DeepSeek-V4：迈向高效的百万级上下文智能

Abstract: We present a preview version of DeepSeek-V4 series, including two strong Mixture-of-Experts (MoE) language models — DeepSeek-V4-Pro with 1.6T parameters (49B activated) and DeepSeek-V4-Flash with 284B parameters (13B activated) — both supporting a context length of one million tokens.

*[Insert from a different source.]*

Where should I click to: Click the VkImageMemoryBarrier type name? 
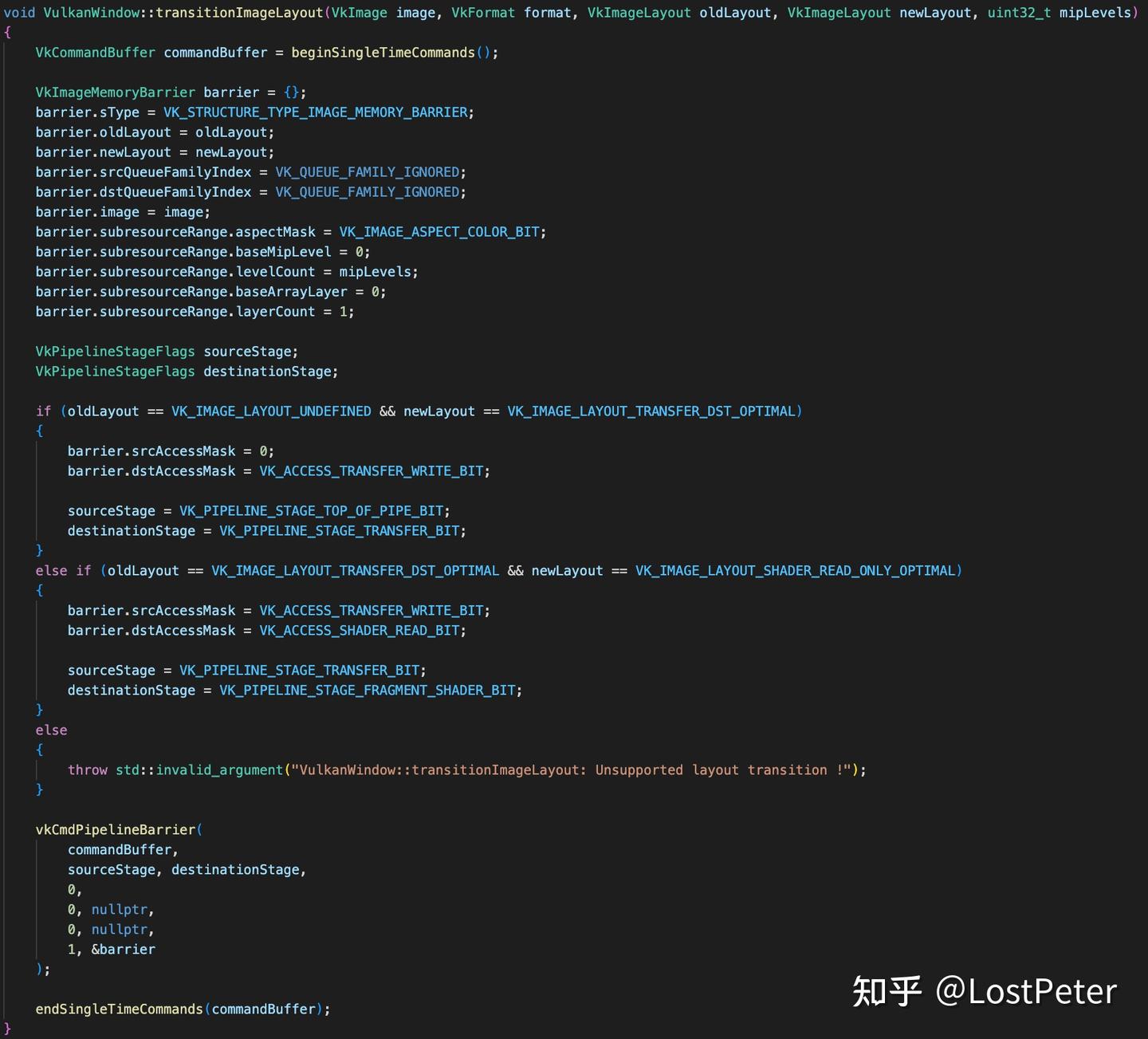[x=115, y=92]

摘要： 我们发布了 DeepSeek-V4 系列的预览版本，其中包括两个强大的混合专家（MoE）语言模型——拥有 1.6 万亿参数（激活 490 亿）的 DeepSeek-V4-Pro 和拥有 2840 亿参数（激活 130 亿）的 DeepSeek-V4-Flash，两者均支持一百万 token 的上下文长度。

DeepSeek-V4 series incorporate several key upgrades in architecture and optimization: (1) a hybrid attention architecture that combines Compressed Sparse Attention (CSA) and Heavily Compressed Attention (HCA) to improve long-context efficiency; (2) Manifold-Constrained Hyper-Connections (mHC) that enhance conventional residual connections; (3) and the Muon optimizer for faster convergence and greater training stability.

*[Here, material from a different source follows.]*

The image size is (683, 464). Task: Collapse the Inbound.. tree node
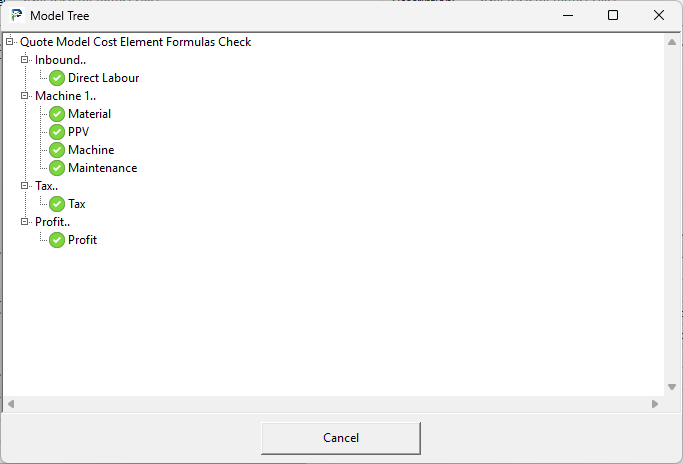click(x=25, y=60)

DeepSeek-V4 系列在架构和优化方面进行了多项关键升级：（1）结合了压缩稀疏注意力（CSA）和重度压缩注意力（HCA）的混合注意力架构，以提高长上下文的处理效率；（2）增强传统残差连接的流形约束超连接（mHC）；（3）用于实现更快收敛和更高训练稳定性的 Muon 优化器。

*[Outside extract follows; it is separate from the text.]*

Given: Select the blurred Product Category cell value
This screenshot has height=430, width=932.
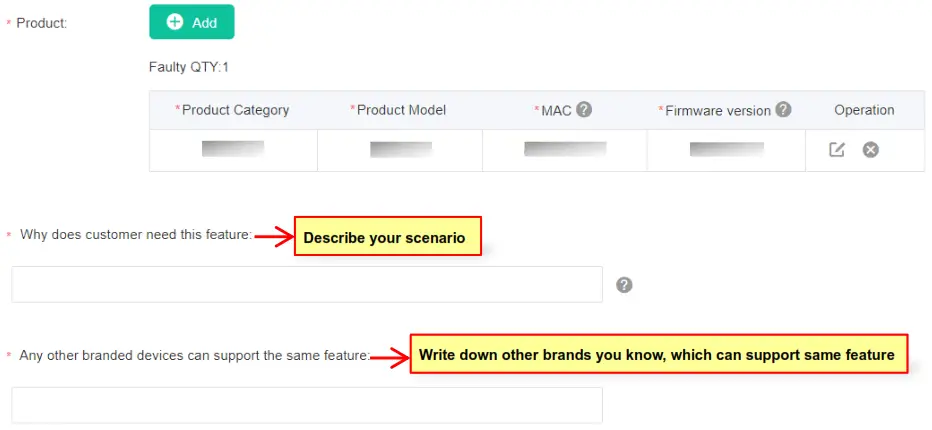Looking at the screenshot, I should (233, 149).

We pre-train both models on more than 32T diverse and high-quality tokens, followed by a comprehensive post-training pipeline that unlocks and further enhances their capabilities. DeepSeek-V4-Pro-Max, the maximum reasoning effort mode of DeepSeek-V4-Pro, redefines the state-of-the-art for open models, outperforming its predecessors in core tasks.

我们在超过 32 万亿个多样化且高质量的 token 上对这两个模型进行了预训练，随后通过全面的后训练流程解锁并进一步增强了它们的能力。DeepSeek-V4-Pro-Max 作为 DeepSeek-V4-Pro 的最大推理努力模式，重新定义了开源模型的行业标杆，在核心任务上超越了其前代产品。

Meanwhile, DeepSeek-V4 series are highly efficient in long-context scenarios. In the one-million-token context setting, DeepSeek-V4-Pro requires only 27% of single-token inference FLOPs and 10% of KV cache compared with DeepSeek-V3.2. This enables us to routinely support one-million-token contexts, thereby making long-horizon tasks and further test-time scaling more feasible.

与此同时，DeepSeek-V4 系列在长上下文场景中表现出极高的效率。在一百万 token 的上下文设置下，与 DeepSeek-V3.2 相比，DeepSeek-V4-Pro 仅需 27% 的单 token 推理浮点运算量（FLOPs）和 10% 的 KV 缓存。这使我们能够常规化地支持百万 token 上下文，从而使长跨度任务和进一步的测试时扩展（test-time scaling）变得更加可行。